UK workers don’t realise hacking is a criminal offence

06 December 2019

The survey of 2,000 fulltime UK workers in professional services also found that one in 20 workers said they have logged into their friend’s Facebook account without permission

The survey of 2,000 fulltime UK workers in professional services also found that one in 20 workers said they have logged into their friend’s Facebook account without permission

Almost two thirds (63%) do not realise that unauthorised access to an email account without the owner’s permission is a criminal offence, according to a new study from a cyber security company.

The survey of 2,000 fulltime UK workers in professional services, conducted by Centrify via independent survey company Censuswide, also found that one in 20 workers said they have logged into their friend’s Facebook account without permission.

A further one in 25 admitted to having hacked-in to a colleague’s email account without permission.

These findings come just a few months prior to the 30-year anniversary of the Computer Misuse Act – a piece of legislation that deals with the crime of accessing or modifying data stored on a computer without authorisation to do so.

Currently, the lowest-level of penalty for a person found guilty of gaining access to a computer without permission is up to two-years in prison and a £5,000 fine.
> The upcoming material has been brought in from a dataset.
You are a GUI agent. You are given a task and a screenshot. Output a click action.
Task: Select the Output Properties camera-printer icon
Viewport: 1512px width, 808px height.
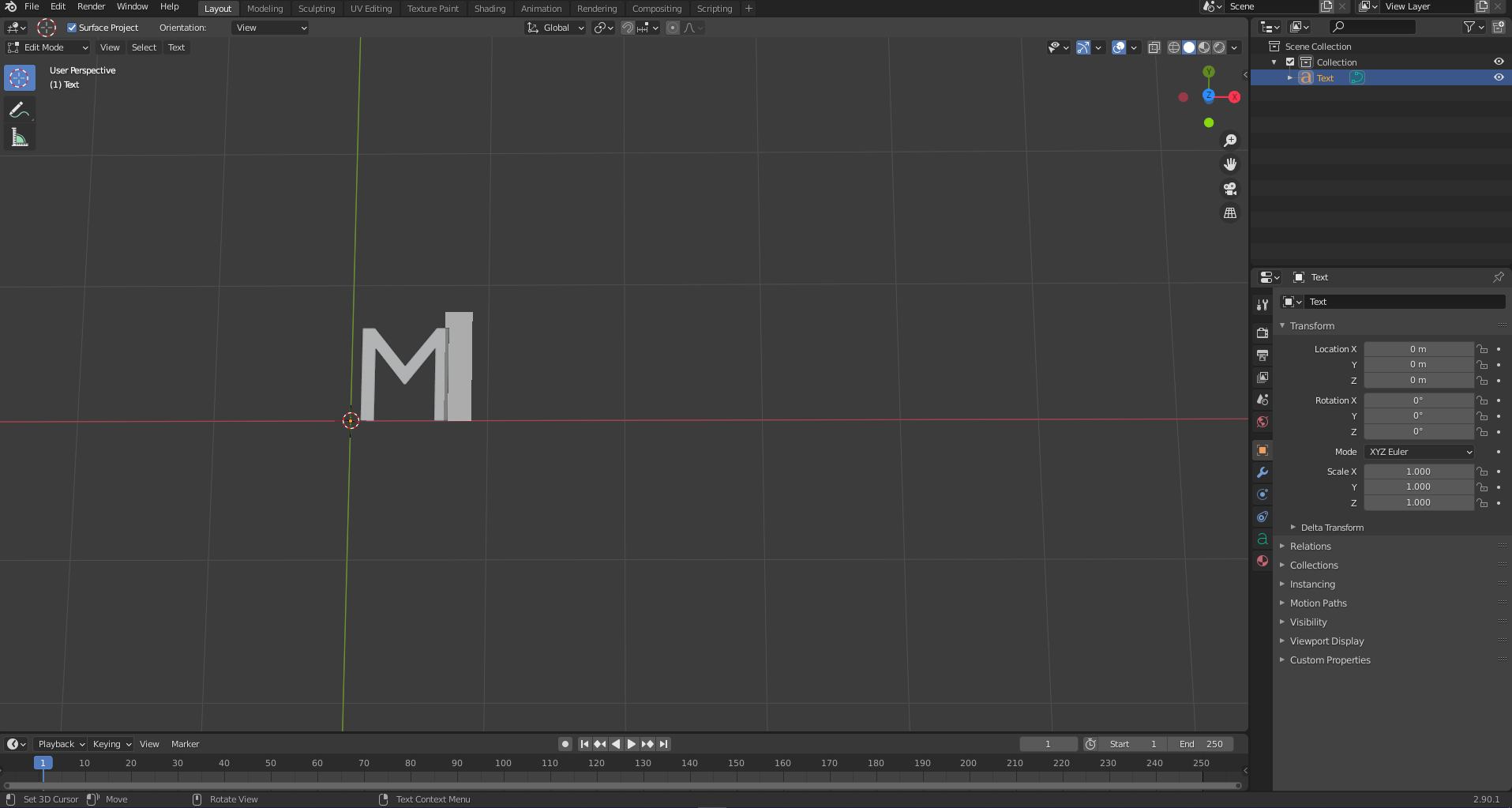pos(1262,355)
In addition, 69% per cent of those surveyed revealed that they do not have confidence in their security processes when it comes to protecting their data.
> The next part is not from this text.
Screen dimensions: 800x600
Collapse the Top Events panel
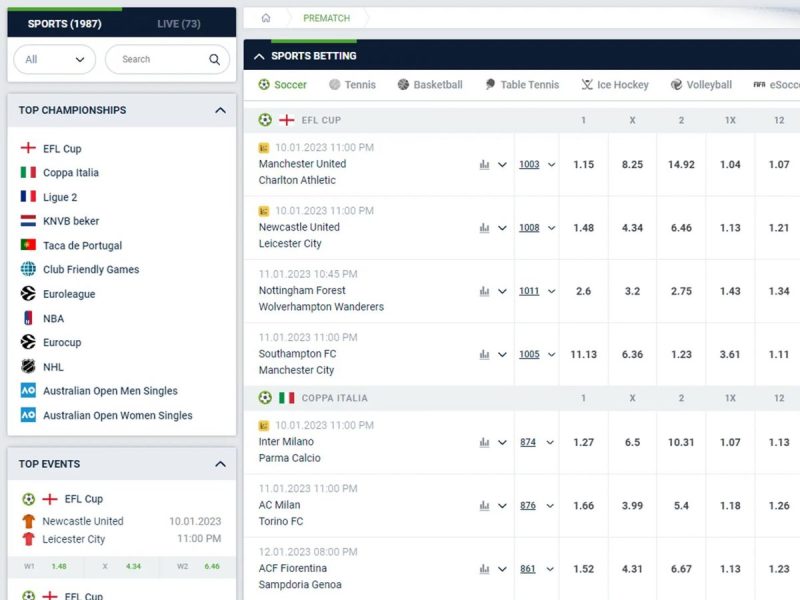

As a result, almost two-thirds (63%) of workers refused to change their passwords when prompted to by an app or their company.

Elsewhere, 27% said they used the same password for multiple accounts, putting both their personal life and their professional security at risk.

The survey further revealed that 14% do not use multi-factor authentication for apps or services unless forced to do so, while 14% keep their passwords in a notebook or on their desk – putting their companies’ data at risk of hackers or even colleagues with malicious intent.

“Cyberattacks can have a devastating impact on a company or individual and it is important that workers understand how seriously instances of unauthorised access to someone else’s computer will be taken,” said Andy Heather, vice president at Centrify.

“The Computer Misuse Act does not discriminate between hackers with malicious intent and employees who do not know the law. Would the one in every 20 employees who have admitted to hacking done so if they realised the risks that are presented to their company, and the actions which could be taken against them were they caught?”

Heather added that “at the same time”, workers must ensure that they take the necessary precautions in ensuring that their own passwords cannot be guessed, stolen or obtained by any of their peers, and organisations must adopt a zero-trust approach “to further reduce the risk of malicious parties taking advantage”.

Last year, Conservative MP Kemi Badenoch admitted in an interview that she hacked Labour rival Harriet Harman’s website in 2008, apparently unaware of the seriousness of breaching the Computer Misuse Act.